### Your goal
Whichever lines include the word "number", copy them as they appear in the data.

### Records for the exercise
= = = =
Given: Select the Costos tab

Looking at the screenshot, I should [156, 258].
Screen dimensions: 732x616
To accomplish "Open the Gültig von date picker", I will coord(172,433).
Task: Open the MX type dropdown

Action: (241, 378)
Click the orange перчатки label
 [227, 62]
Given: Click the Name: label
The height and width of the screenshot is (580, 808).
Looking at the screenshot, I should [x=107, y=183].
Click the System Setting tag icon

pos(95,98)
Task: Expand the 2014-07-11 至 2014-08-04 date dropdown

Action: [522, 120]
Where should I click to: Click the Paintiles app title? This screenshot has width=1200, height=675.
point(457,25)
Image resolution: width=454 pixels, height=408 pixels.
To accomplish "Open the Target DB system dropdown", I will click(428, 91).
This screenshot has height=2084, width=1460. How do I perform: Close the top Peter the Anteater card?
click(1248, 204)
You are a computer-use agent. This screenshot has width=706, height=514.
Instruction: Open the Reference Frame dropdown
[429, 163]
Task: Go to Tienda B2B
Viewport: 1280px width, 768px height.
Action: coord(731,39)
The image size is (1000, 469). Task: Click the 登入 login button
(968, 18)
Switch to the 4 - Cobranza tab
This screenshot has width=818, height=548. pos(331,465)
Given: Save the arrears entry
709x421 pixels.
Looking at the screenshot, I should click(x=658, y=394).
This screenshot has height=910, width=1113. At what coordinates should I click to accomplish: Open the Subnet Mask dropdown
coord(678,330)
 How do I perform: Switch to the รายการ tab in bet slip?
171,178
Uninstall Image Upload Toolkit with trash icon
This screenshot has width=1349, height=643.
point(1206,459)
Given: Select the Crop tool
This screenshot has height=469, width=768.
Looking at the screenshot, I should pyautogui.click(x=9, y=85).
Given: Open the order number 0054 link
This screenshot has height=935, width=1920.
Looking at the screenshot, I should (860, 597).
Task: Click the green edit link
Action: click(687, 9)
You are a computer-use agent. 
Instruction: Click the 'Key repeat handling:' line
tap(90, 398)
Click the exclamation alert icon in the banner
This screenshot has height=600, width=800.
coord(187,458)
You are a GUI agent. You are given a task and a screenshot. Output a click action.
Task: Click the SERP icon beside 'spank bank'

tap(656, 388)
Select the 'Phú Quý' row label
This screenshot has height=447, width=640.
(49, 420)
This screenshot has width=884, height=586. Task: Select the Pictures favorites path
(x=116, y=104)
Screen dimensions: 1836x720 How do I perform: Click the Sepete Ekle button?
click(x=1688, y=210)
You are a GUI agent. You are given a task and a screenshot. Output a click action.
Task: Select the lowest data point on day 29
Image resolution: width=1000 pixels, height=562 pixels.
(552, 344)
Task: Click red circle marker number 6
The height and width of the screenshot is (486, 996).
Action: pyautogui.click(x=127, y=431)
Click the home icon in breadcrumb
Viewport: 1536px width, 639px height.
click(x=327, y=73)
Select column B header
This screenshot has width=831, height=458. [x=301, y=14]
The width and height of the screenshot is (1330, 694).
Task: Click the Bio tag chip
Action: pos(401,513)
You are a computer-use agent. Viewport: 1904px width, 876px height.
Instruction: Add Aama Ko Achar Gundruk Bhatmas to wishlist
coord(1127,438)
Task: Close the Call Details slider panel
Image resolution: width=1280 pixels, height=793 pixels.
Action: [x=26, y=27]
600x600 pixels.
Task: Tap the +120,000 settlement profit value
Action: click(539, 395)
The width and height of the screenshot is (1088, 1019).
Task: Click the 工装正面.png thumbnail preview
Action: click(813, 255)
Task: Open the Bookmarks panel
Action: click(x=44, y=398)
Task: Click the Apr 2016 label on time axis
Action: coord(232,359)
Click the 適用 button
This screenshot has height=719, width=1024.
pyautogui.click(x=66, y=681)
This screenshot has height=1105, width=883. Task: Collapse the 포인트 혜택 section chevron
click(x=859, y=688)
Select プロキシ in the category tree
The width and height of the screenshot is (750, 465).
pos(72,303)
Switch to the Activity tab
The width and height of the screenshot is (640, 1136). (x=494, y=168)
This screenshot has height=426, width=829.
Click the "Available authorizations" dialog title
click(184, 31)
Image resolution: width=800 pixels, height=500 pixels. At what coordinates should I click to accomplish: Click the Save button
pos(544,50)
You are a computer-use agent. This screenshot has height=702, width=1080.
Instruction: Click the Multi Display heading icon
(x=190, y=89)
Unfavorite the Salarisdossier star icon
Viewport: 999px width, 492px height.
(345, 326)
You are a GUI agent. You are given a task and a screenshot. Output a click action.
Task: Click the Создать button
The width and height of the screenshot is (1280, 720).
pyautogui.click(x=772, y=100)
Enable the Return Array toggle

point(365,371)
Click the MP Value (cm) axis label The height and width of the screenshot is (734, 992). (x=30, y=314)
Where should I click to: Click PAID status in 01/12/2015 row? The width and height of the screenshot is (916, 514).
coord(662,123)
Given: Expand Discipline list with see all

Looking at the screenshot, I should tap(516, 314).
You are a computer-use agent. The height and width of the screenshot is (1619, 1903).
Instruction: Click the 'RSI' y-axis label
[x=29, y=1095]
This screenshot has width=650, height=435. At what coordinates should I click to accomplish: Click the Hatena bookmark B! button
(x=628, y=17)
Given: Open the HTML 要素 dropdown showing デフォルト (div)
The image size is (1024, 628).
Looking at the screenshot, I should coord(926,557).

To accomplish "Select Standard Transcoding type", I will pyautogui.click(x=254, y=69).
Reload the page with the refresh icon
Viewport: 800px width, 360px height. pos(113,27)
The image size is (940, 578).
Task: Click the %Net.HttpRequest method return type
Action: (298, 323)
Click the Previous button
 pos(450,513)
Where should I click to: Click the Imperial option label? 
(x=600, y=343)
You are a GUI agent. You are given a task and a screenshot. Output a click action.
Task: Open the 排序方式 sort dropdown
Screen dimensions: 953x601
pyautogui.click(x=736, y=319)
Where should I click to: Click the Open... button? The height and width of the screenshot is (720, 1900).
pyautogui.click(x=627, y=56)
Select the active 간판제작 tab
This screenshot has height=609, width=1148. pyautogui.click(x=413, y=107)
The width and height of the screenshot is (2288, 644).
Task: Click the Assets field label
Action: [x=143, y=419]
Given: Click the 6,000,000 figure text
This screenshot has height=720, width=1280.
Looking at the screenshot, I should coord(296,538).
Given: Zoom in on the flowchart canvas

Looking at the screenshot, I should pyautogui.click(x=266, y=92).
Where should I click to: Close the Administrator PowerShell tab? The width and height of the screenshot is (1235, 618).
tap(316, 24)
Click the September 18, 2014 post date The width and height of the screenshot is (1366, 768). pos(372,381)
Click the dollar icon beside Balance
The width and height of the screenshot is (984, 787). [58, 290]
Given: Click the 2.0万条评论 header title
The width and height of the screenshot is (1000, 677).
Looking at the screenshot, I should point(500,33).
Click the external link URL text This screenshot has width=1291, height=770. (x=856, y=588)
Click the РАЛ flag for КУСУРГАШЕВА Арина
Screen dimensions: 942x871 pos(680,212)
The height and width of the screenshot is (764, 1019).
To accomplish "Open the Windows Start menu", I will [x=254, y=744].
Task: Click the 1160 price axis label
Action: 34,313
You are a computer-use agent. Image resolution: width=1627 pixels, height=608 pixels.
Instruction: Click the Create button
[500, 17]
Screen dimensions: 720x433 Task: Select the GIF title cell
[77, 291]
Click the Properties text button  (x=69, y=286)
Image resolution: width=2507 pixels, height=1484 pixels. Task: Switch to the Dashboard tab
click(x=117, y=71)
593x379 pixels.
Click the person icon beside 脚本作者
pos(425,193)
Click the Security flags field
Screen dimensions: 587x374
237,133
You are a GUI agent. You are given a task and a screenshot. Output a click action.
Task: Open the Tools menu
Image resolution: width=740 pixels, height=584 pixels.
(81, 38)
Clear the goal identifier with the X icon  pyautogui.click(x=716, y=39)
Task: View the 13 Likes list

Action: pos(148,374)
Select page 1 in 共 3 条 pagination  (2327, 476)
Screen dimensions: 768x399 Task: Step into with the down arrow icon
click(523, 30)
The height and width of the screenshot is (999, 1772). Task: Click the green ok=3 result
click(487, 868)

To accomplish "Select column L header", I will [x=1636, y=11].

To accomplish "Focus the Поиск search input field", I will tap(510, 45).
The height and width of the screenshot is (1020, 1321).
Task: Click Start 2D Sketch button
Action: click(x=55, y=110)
= = = =
### Exercise answer
Given: Open the order number 0054 link
Task: Click red circle marker number 6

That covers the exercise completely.